As you become able to read stack traces, when you write code yourself, you'll adopt practices such as writing error messages that are easy to analyze and writing code that makes errors easy to trace. This is very important for writing maintainable code.
Build Fundamental Problem-Solving Skills
#Programming is a means of solving challenges, and the process itself is a chain of problem-solving. First, you have to solve the problem of setting up your development environment. Writing code or fixing errors is a repetition of "there is a problem → how do I solve it?"[1]
Therefore, before writing code, get into the habit of pausing to think "why am I doing this?" and when an error occurs, pause to figure out "where and what is happening."
The ability to solve challenges isn't something you acquire overnight.

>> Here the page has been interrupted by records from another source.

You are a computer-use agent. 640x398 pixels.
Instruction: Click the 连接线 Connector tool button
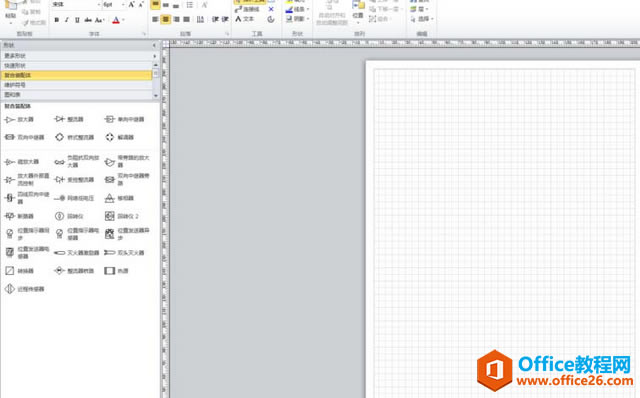pyautogui.click(x=248, y=9)
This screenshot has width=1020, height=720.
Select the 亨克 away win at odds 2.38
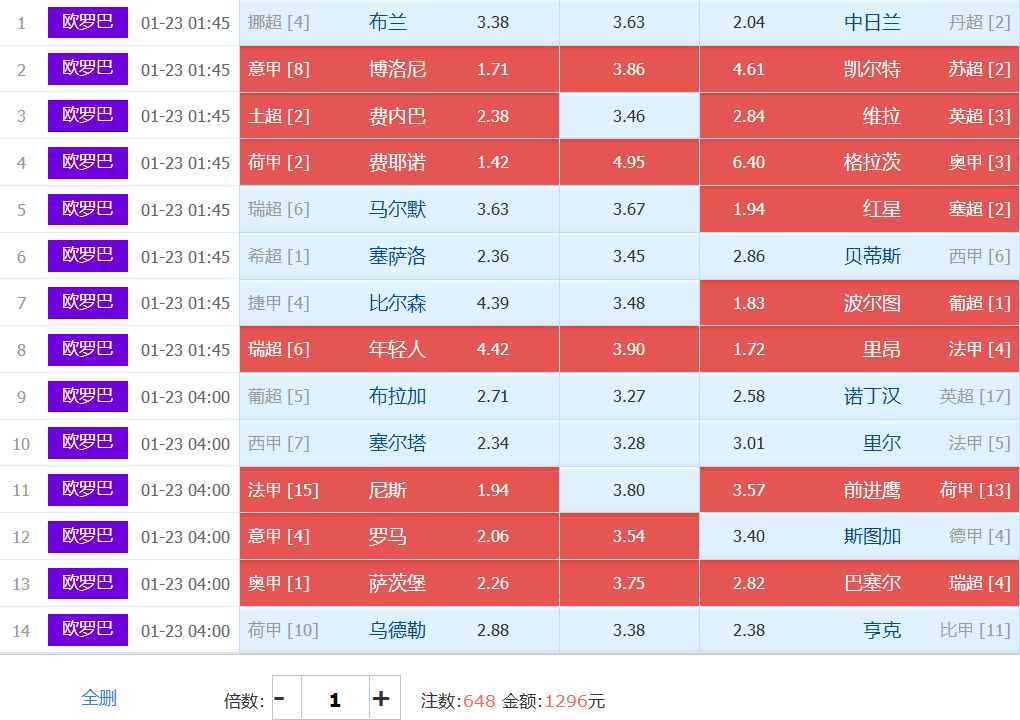point(859,630)
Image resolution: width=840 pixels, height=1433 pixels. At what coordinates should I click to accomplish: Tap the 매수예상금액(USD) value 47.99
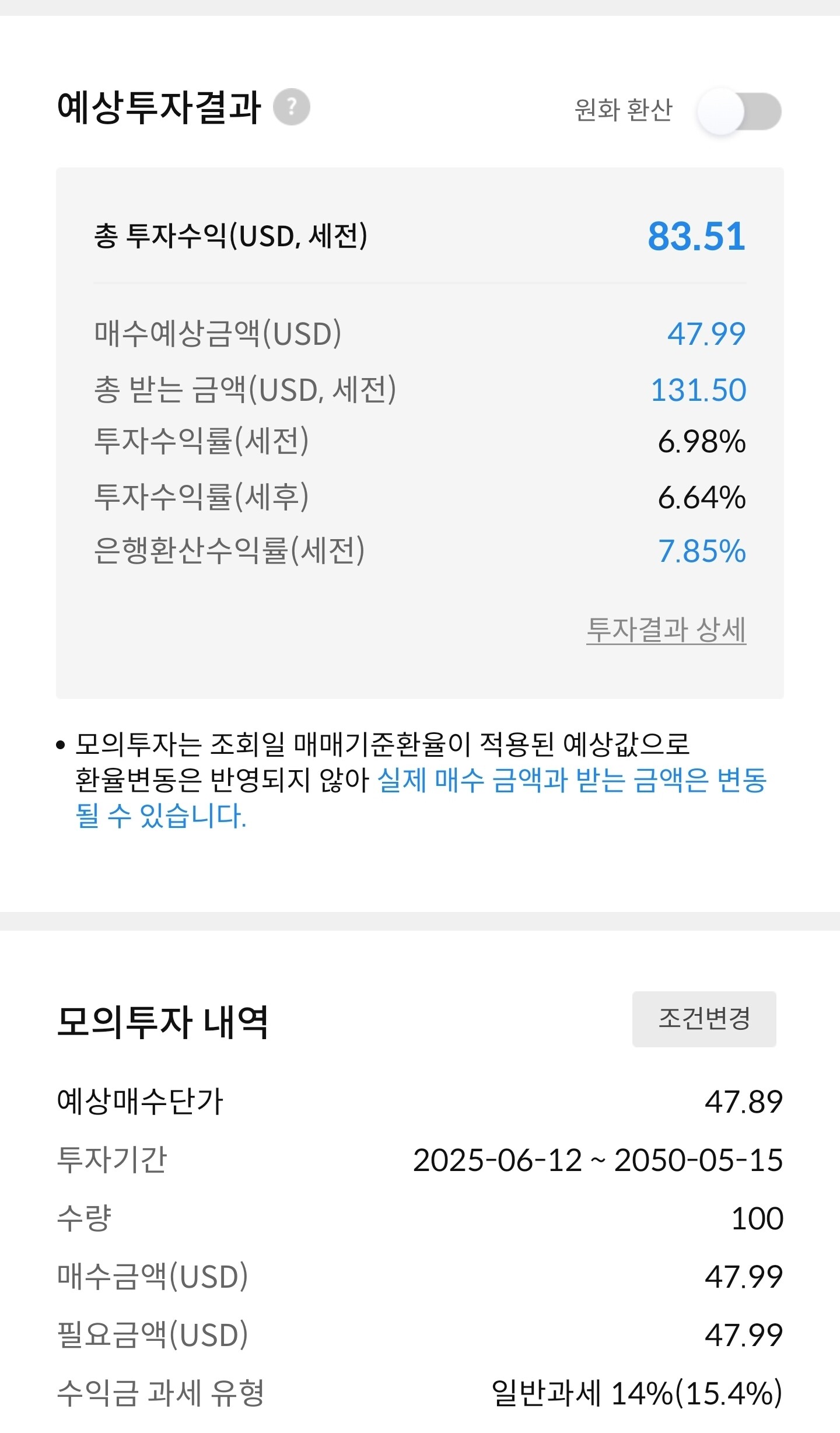[x=706, y=334]
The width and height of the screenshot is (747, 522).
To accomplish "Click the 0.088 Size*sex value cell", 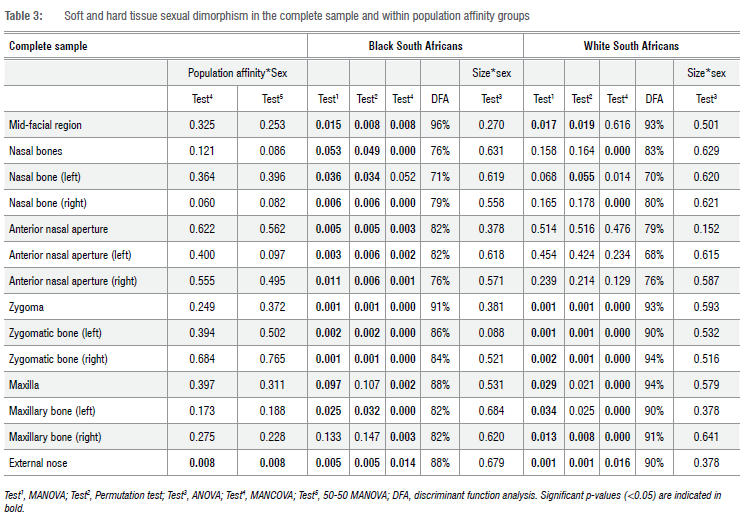I will (x=490, y=333).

It's enough to take small steps by continuing the little habits of "reading error messages," "reading official documentation," and "thinking for yourself first." As you accumulate experiences of solving problems on your own, you'll eventually gain the confidence that you can "manage somehow" in any environment and with any technology. That confidence and experience will form the foundation of an engineer who can succeed with or without relying on AI.
Use AI Proactively—Things to Be Careful About
#This article is not arguing for sealing off AI and solving everything on your own. I myself use ChatGPT and GitHub Copilot. They are convenient and certainly speed up my work.
However, if "using generated code as-is without scrutinizing it" becomes a habit, I believe there's a risk of missing out on growth opportunities.
While referring to AI's answers, don't forget to keep these perspectives in mind:
- "Why does it work this way?"
- "What does the error mean?"
- "What does the official documentation say?"
With this habit of "using while thinking," AI becomes a tool that actually accelerates learning. Indeed, AI dramatically shortens the lead time between getting in touch with a technology and starting to build something, which is fantastic because it lets you challenge new technologies without fear.
Conclusion
#If you're reading this and thinking, "I've been doing all that for a long time," then you're in good shape. Keep going as you are.
When I was younger, I read the following computer adage and was struck by how true it was:
The compiler compiles, and the linker links. But the debugger does not debug for you.
With a debugger, you can step through code and observe code behavior and variable values. However, you the creator still have to do the actual debugging yourself. That hasn't changed even in the generative AI era. (Oh, and maybe young people aren't aware of linkers anymore when you mention them, and it doesn't resonate; but that's okay.)
I think this also applies to the following situation today:
Generative AI will generate code for you and investigate the causes of errors. However, it does not guarantee the correctness of the generated code.
Software engineers write code for people who use systems and services and earn compensation for it. Therefore, ultimately you need to take responsibility for the code you write. What does taking responsibility mean? It means that you can explain in your own words how the code you wrote is constructed and how it behaves, and that you can fix it yourself when there's a specification change or a bug[2].
There's also the term "responsible AI," but that refers to holding AI service providers accountable, not to engineers shifting responsibility to AI.
For the time being, no matter how much generative AI evolves, I don't believe it will become an entity that verifies and guarantees code correctness. Therefore, we humans need to perform that task.
After all, engineers are a profession that will continue learning throughout their lives, whether AI exists or not, so let's strive to always take responsibility for the code we write, no matter what era comes. I look forward to the growth of all the newcomers.